Making running a habit
Being a runner needs a commitment level beyond what you might expect.
To achieve success you need to know what success at running feels like. And you need to make going for a run a habit.
I was overweight and unfit when I started running.
It was July 2014 and I used the Couch to 5K app. The first few run/walk sessions were easy.
I finished the program before time and it never occurred to be that I didn’t do it right.
I kept at the running, though. My pace was terrible and my form was rubbish. But I kept running. I kept running even though I developed niggling injuries. Oh and blisters. Loads of blisters.
I kept running when each step was painful. I kept running when shin splints was crippling me. I ran when walking was painful.
The point here is: not how stubborn or heroic I was. Because I wasn’t either of those things. I was becoming a runner. And I was doing that by thinking of myself as a runner. That’s the point, I was developing a habit.
Let me explain…
By thinking of myself as a runner right from the beginning, I stopped being a fat, unfit 49 year-old, but became somebody fixing the issue.
That was an important. Why? That will take a little longer to explain.
Running is hard. To improve at it is even harder. I was going to be fat and unfit for a while to come. But thinking like that wasn’t going to help.
It was one thing for my body to be overweight. It was another for me to keep seeing myself like that. I needed to develop a running habit and make it part of who I was.
This is not about denial. I knew what condition I was in. But holding on to that mentally was unhelpful. I had to think my way to fitness and weight loss.
As running became a habit, it got easier to keep going. But I did the whole thing: read running magazines, bought running books and looked forward to my run on a daily basis.
Oh, and I moaned about rest days (like all runners).
None of this was intended to fake anything. It was to turn me into a runner. Because to keep the weight off and stay fit, I’d decided running was the way to do it. But it couldn’t be a bolt-on to my life. It had to be part of my life. Running had to be a habit.
Setting running goals was fine. But tough goals like that are doomed to fail. Or at best, hard to maintain.
The goal part needs to be a focussed change. One that is integrated into your life. I did it that way because it seemed logical. I’ve since realised that not everyone would think like that. Hence why I’m writing this post.
I’m not claiming to be brilliant, special or unique. All I’m saying is, my approach wasn’t setting a goal and hoping for the best. It was about making running part of who I am.
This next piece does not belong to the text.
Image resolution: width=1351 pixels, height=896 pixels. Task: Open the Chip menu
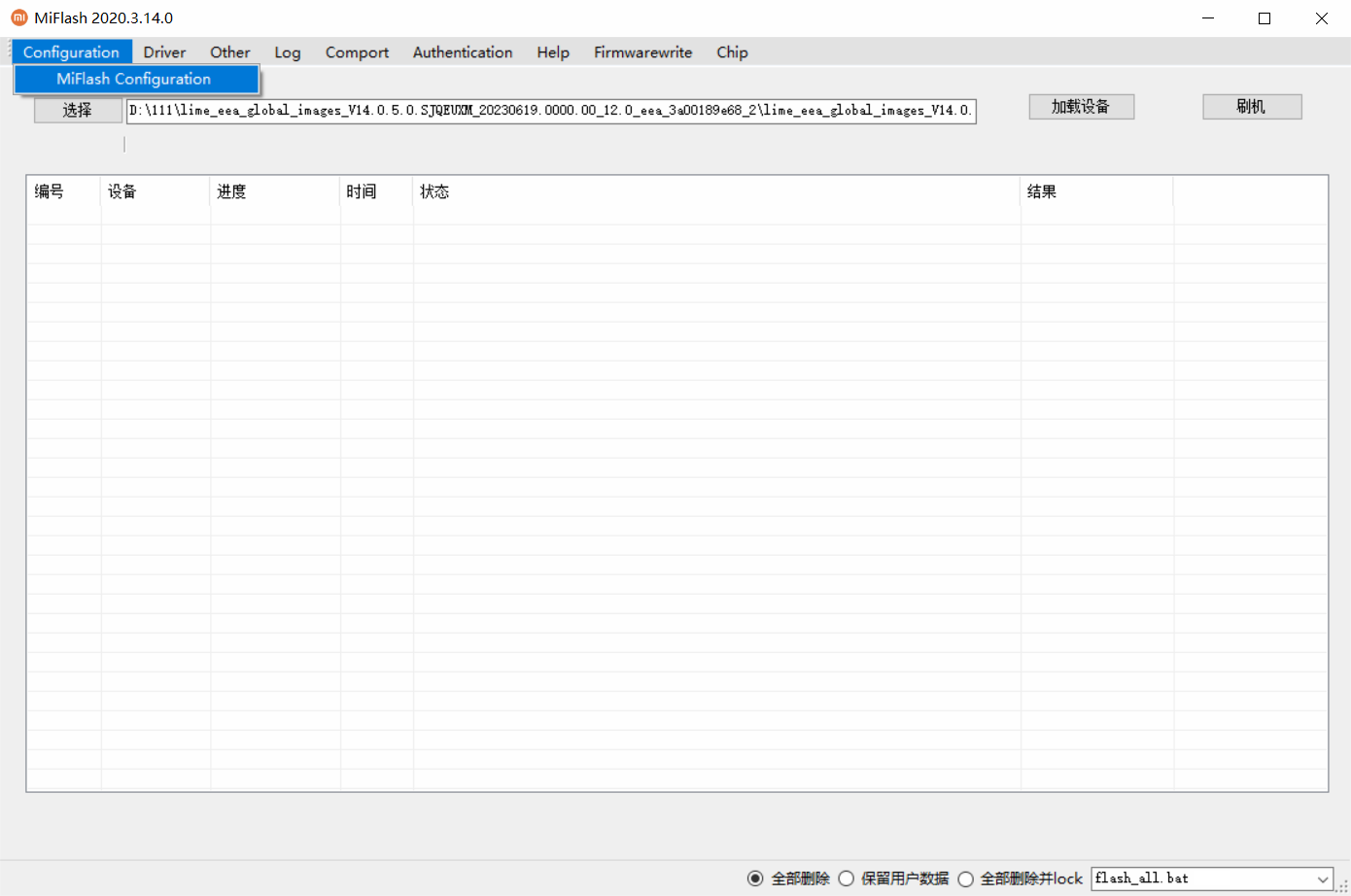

Running needs dedication and discipline. To improve and to make it work for weight loss, you can’t go around thinking you’re not a runner. You can’t go running here and there. It needs to become something you do no matter what.
That is to say, you could, but it wouldn’t be helpful. The simple trick is, to say you are a runner and mean it, by running as much as you can.
When running is a habit, the rest is easier. Not easy. But easier. Because you don’t have to coax yourself out of the door. You now have a running habit and that means you’ll choose to go running by default.
The one thing left to do is set goals for what you’d like to achieve as a runner. Then make working to achieve those targets a habit.